TEXT SHOWN ▸
====

The weeds are taking hold after the rain we’ve had, though we are hoping to get out into the garden in the coming week and get it back under control. The echiums hum with bees and we have lavender in flower and strawberries in the garden… My very favourite time of year!

On the writing front, I have been working on a new space opera adventure, Unearthly Things Above and I am looking forward to Picky Eaters being released tomorrow. Below is a lovely review written by Hayley at Rather Too Fond of Books.

Last week I read:
Flower Power Trip – Book 3 of the Braxton Campus mysteries by James J. Cudney
At a masquerade ball to raise money for renovations to Memorial Library, Kellan finds a dead body dressed in a Dr. Evil costume. Did one of Maggie’s sisters kill the annoying guest who’d been staying at the Roarke and Daughters Inn, or does the victim have a closer connection to someone else at Braxton College?

====

WORK TO DO ▸
In the garden and writing update, why does the writer hope to get out into the garden in the coming week? The entries that follow have nothing to do with the garden and writing update.

====

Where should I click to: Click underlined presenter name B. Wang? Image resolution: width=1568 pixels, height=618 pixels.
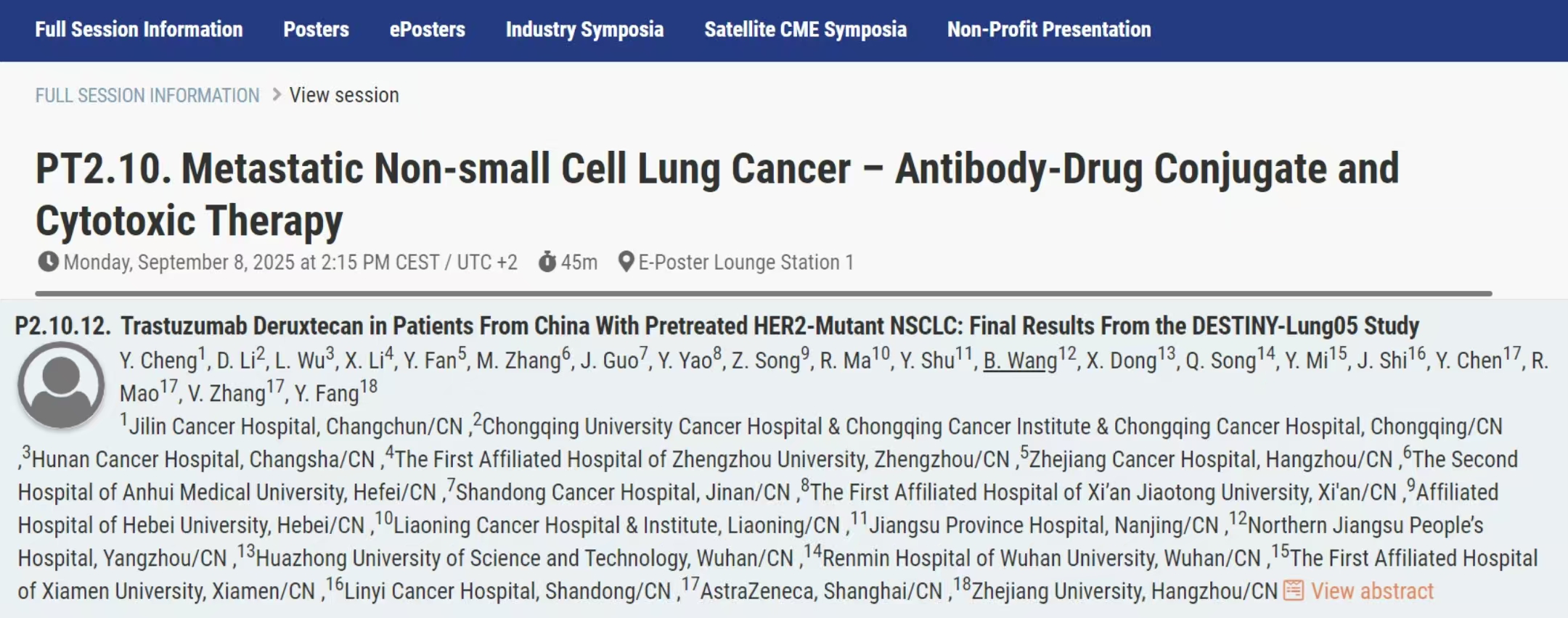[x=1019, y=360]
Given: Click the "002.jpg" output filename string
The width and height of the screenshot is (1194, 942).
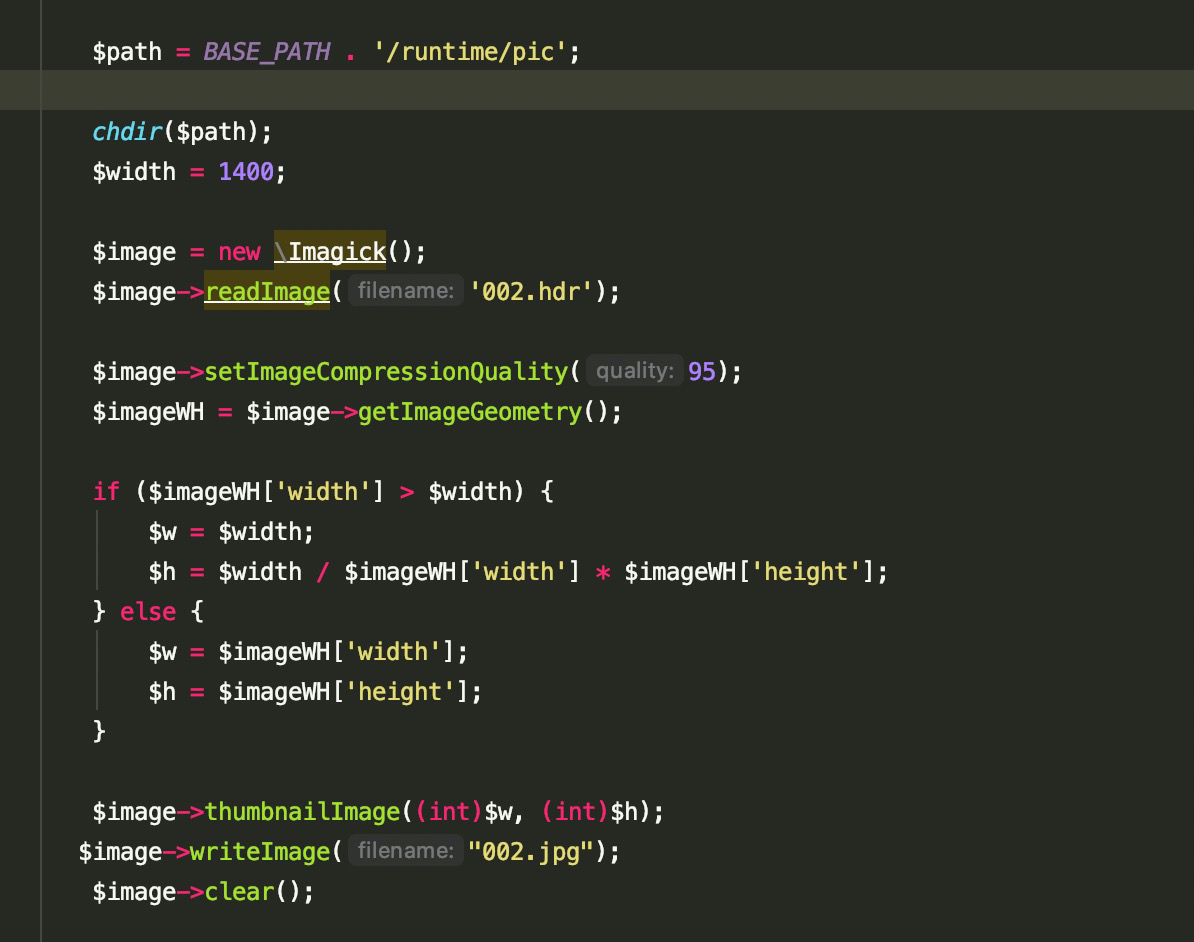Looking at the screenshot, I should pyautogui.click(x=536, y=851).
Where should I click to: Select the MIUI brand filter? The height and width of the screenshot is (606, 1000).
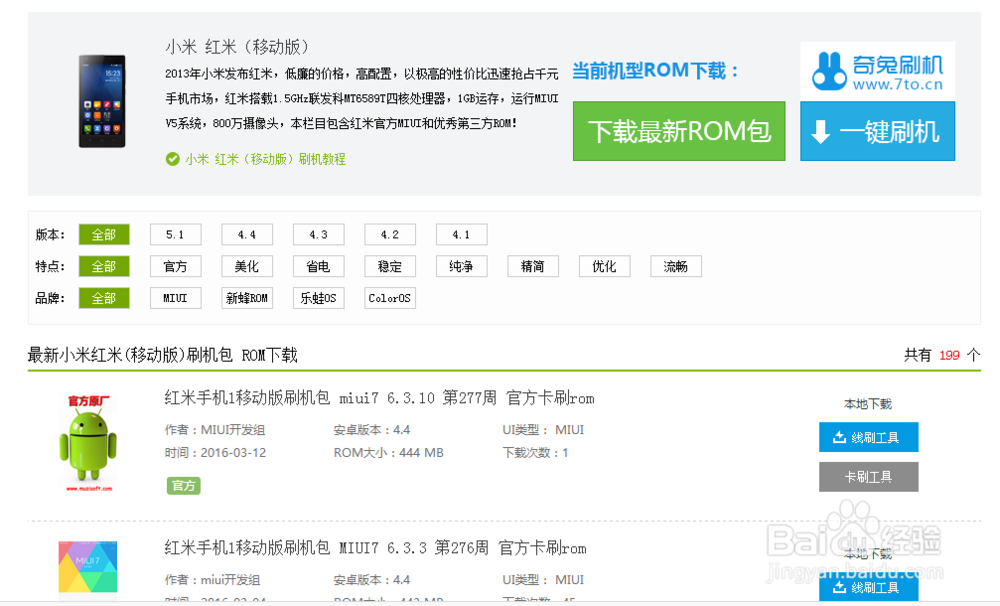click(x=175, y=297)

====

WRITTEN RESPONSE ▸
The weeds have taken hold after the recent rain, and the writer wants to get the garden back under control.